Further, legal and securities issues limit what a corporate officer can convey publicly. When blog content moves toward operations, product cycles, or other things that could be tied to a financial disclosure, there's potential trouble. If a blog is only about customer service and products, the problem is avoided; this is Lutz's approach.

Whoever writes the blogs, CIOs need to support the effort. For example, a CIO might call or write a product or marketing manager and see if he or she needs help with a corporate blogging tool. Supporting a test and showing willingness to adopt a blog platform will give the CIO credibility and show leadership in this area.

Sidebar: Action Plan

Remember when mobile devices took IT by storm and forced you to scramble just to keep up? If you're not careful, Web 2.0 could do likewise. This time around, get ahead of the innovation curve and find out how Web 2.0's new tools can help your organization. Here's a plan to get started.

  • Explore collaboration Consider whether your corporate culture is ready to experiment with public collaboration tools. Work with your corporate-learning or organizational-development department to find areas likely to experiment. Start small: Determine whether a collaborative tool would benefit a team or group working on a specific project. Marketing groups are often good first targets for information-sharing with others, as they're usually the ones tasked with sharing corporate information.
  • Consider Ajax Ask your users if they'd benefit from an Asynchronous JavaScript and XML (Ajax) interface in a new system project. There will be some complexity, as Web 2.0 applications are created differently from their 1.0 predecessors. Most likely, developers will need some training. But the added usability and future-proofing should make the effort worthwhile.
  • Brainstorm Try establishing a wiki for a team's collaborative project. Some wikis are hosted on an internal server, while others are available as open source or via a hosted service.
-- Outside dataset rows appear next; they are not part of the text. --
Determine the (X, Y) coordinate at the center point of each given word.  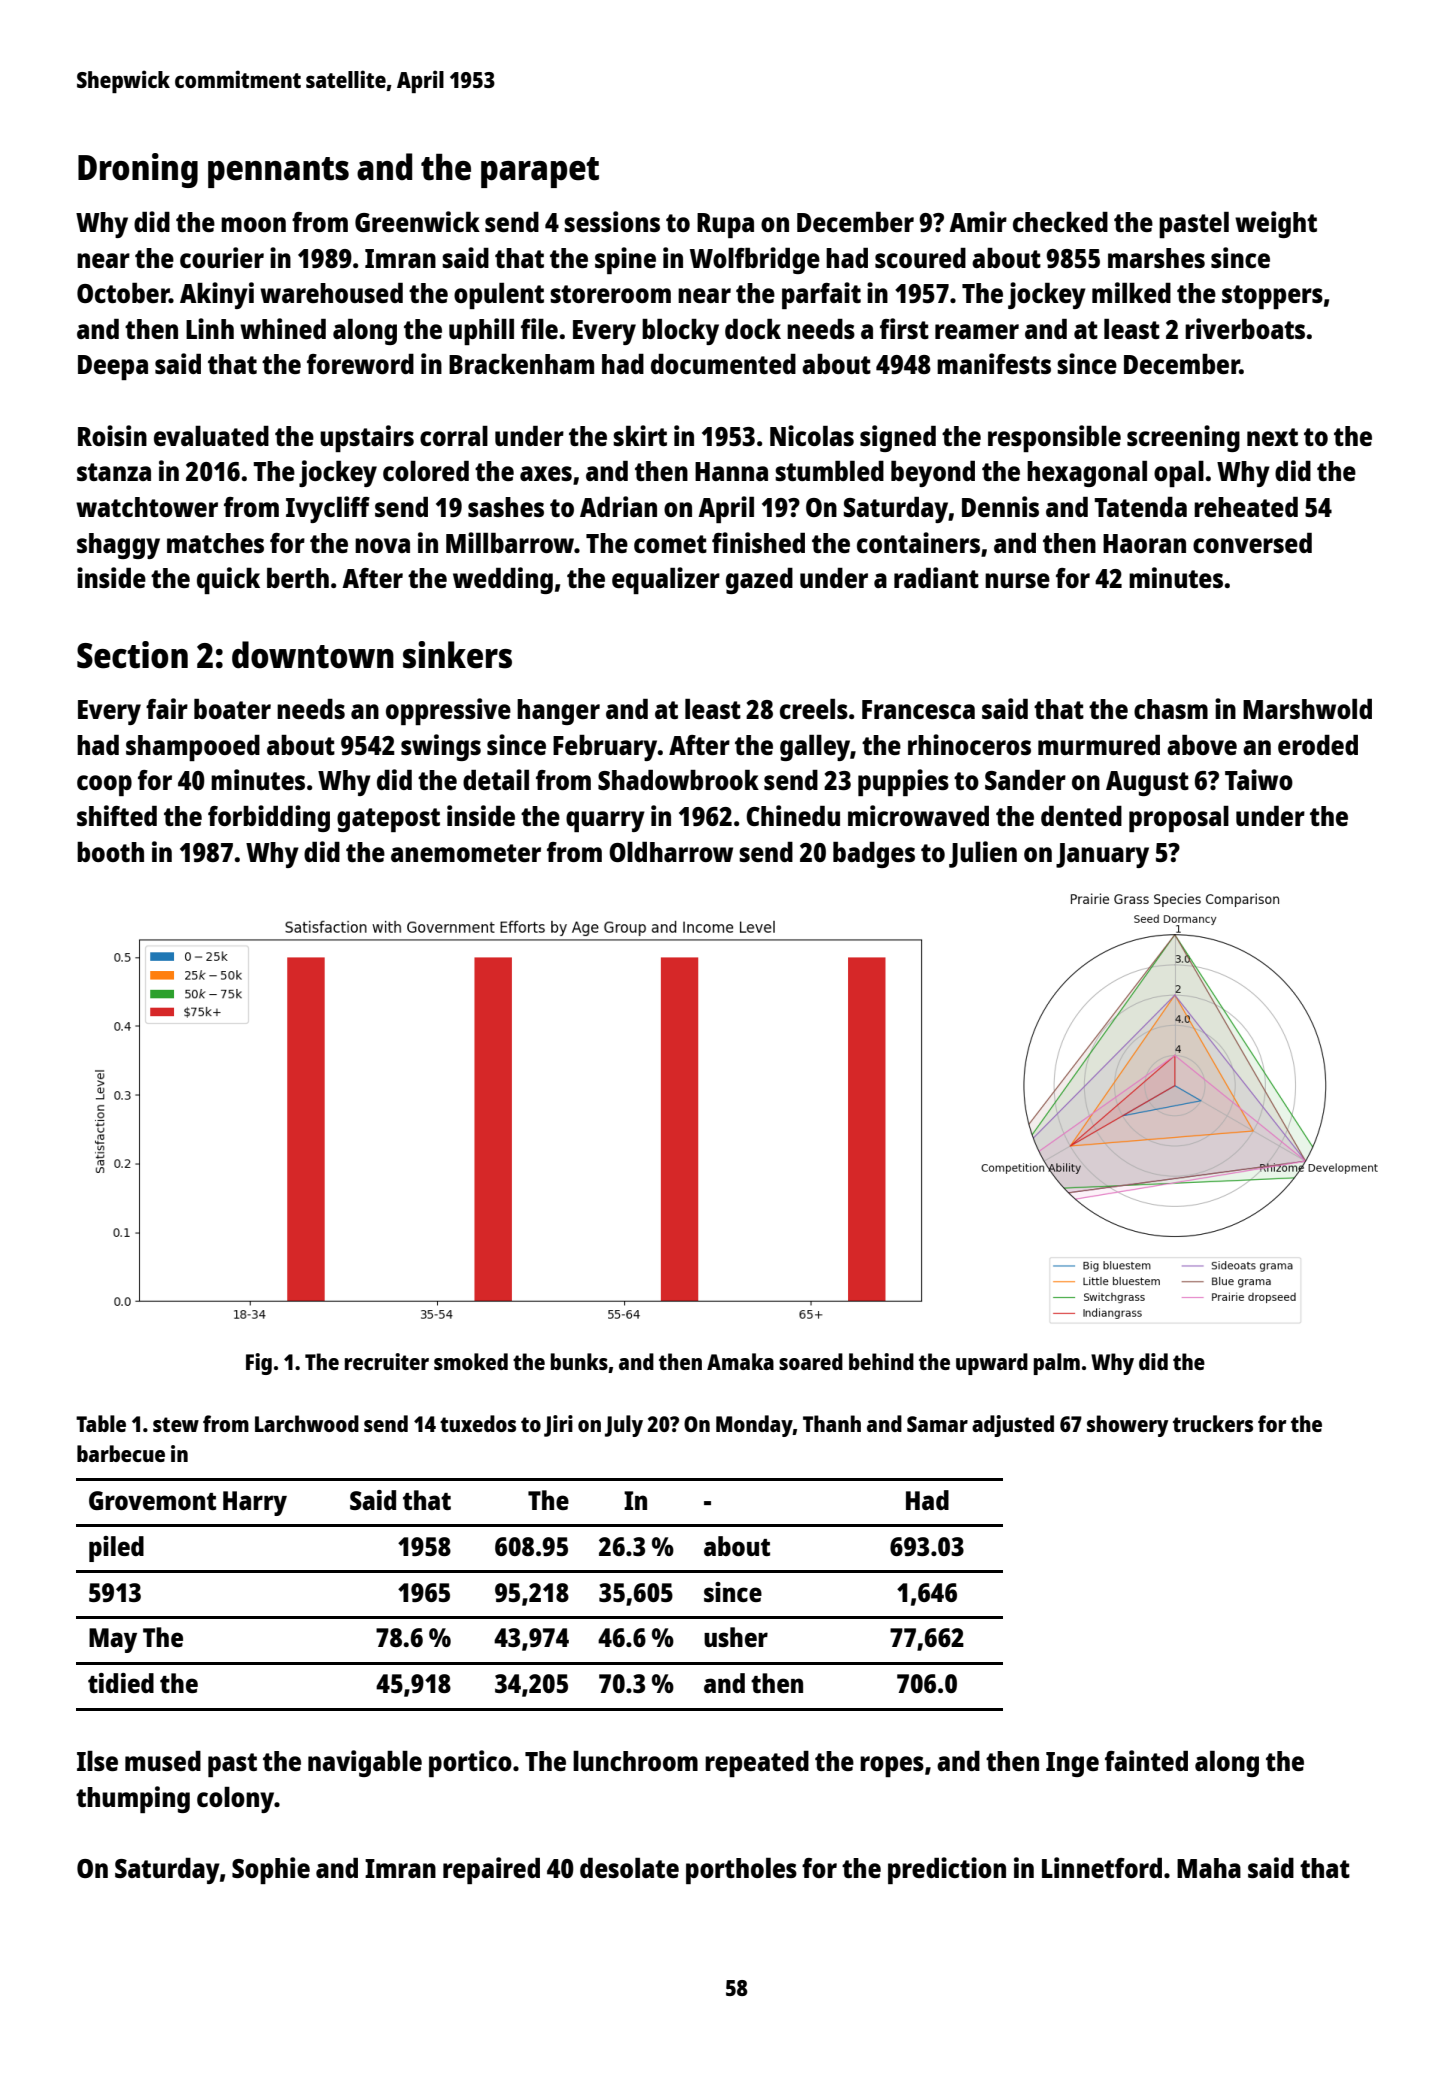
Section (132, 655)
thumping (133, 1799)
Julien (983, 854)
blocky (680, 332)
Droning (138, 170)
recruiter (387, 1361)
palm (1057, 1364)
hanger (558, 712)
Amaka (740, 1361)
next (1272, 437)
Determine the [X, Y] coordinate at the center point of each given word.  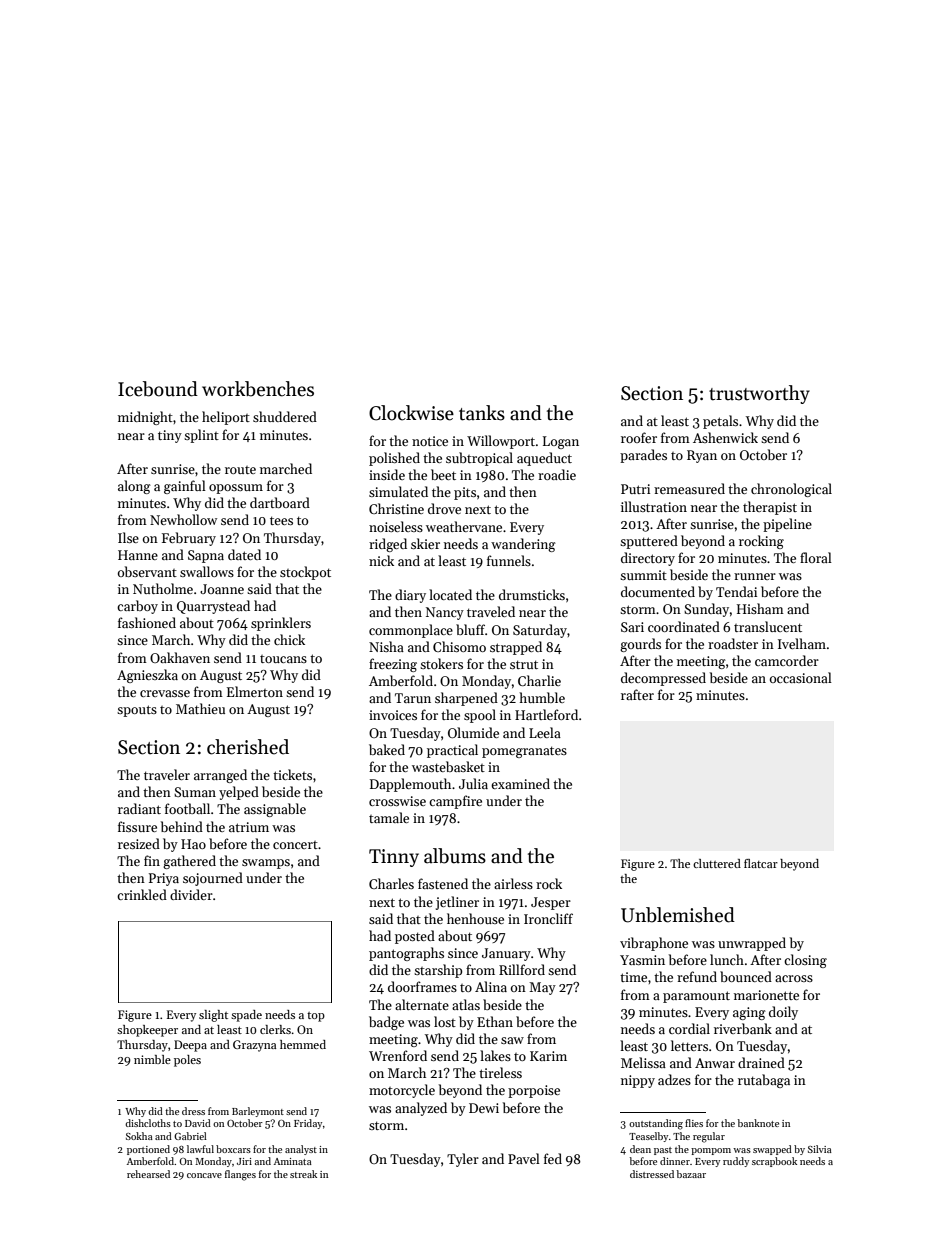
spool [480, 716]
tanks [482, 413]
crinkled [142, 894]
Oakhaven [180, 657]
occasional [801, 677]
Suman [195, 792]
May [542, 988]
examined [520, 783]
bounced [746, 976]
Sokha [139, 1136]
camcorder [787, 660]
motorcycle [402, 1091]
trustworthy [759, 394]
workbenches [258, 389]
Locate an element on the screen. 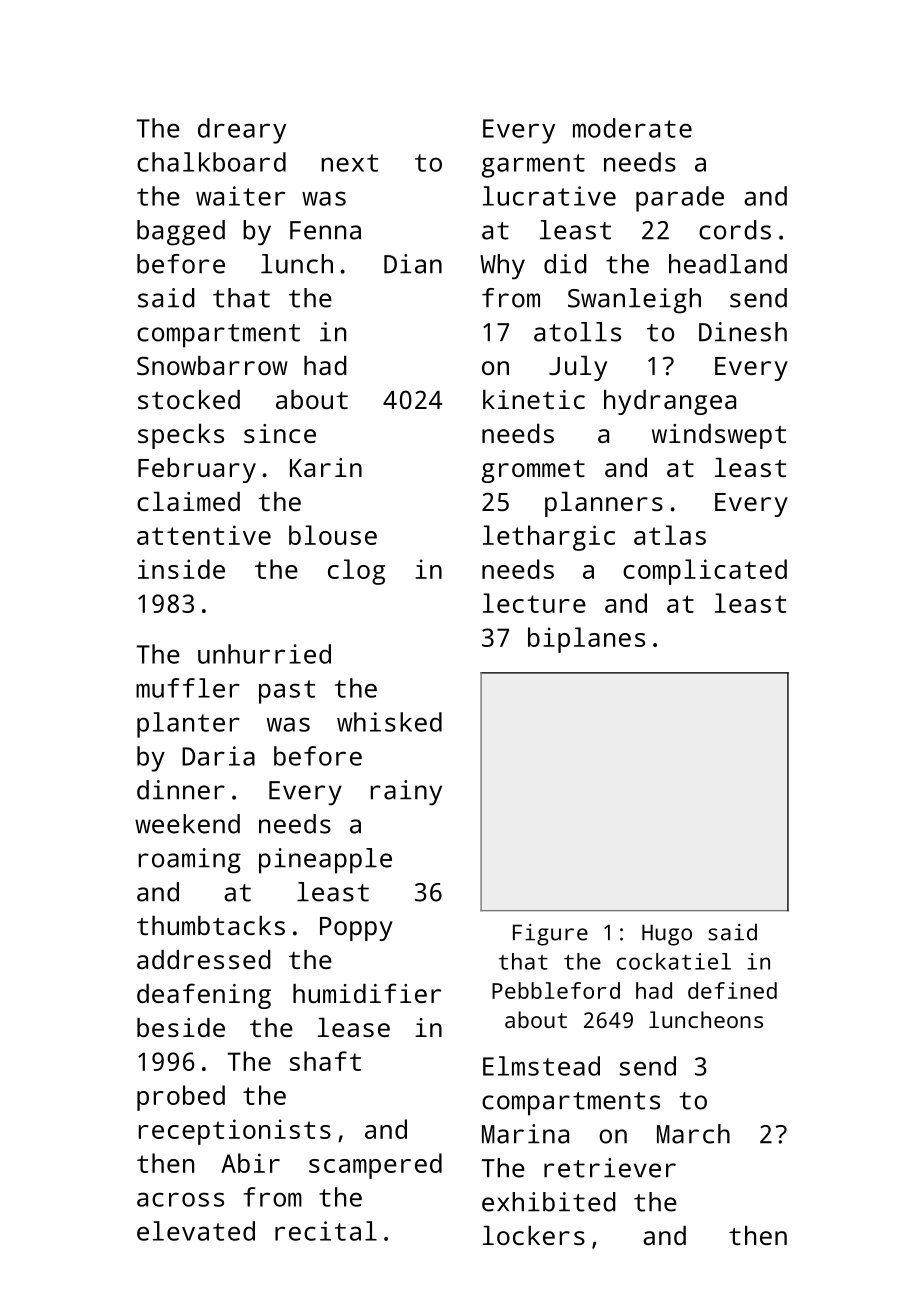 The height and width of the screenshot is (1311, 924). Why is located at coordinates (502, 267).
Brainstorm how your organizational structure, as opposed to its rules, can be used to encourage participation. Remember, brainstorming is part and parcel of Web 2.0's inclusive spirit. Let all users contribute to the greater good.
  • Develop an alternative to E-mail Look for opportunities to reduce E-mail volume by installing and testing a wiki or a blog system. Train and encourage employees to write wiki entries rather than send "cc:" and "FYI" E-mail messages.
  • Try RSS or ATOM feeds Provide public RSS or ATOM feeds of press releases, product updates, and other company information now sent as mass E-mailings or newsletters. If customers react positively, do more. Ask your marketing, product management, and PR departments whether there are regular corporate data feeds that could be released in RSS format for users to capture and reuse. Also, discuss whether customers would read more of your company's Web site on a regularly updated blog to which they could subscribe. Would they read even more if they received the articles via a newsreader client instead of by E-mail?
  • Create production systems Once you've completed these experiments, create production systems using Web 2.0 tools that increase their value the more users contribute. Work with end users to ensure that your development model includes them in the process. Design or purchase tools that let end users mash up data, add value, and manipulate data the way they want it, when they want it.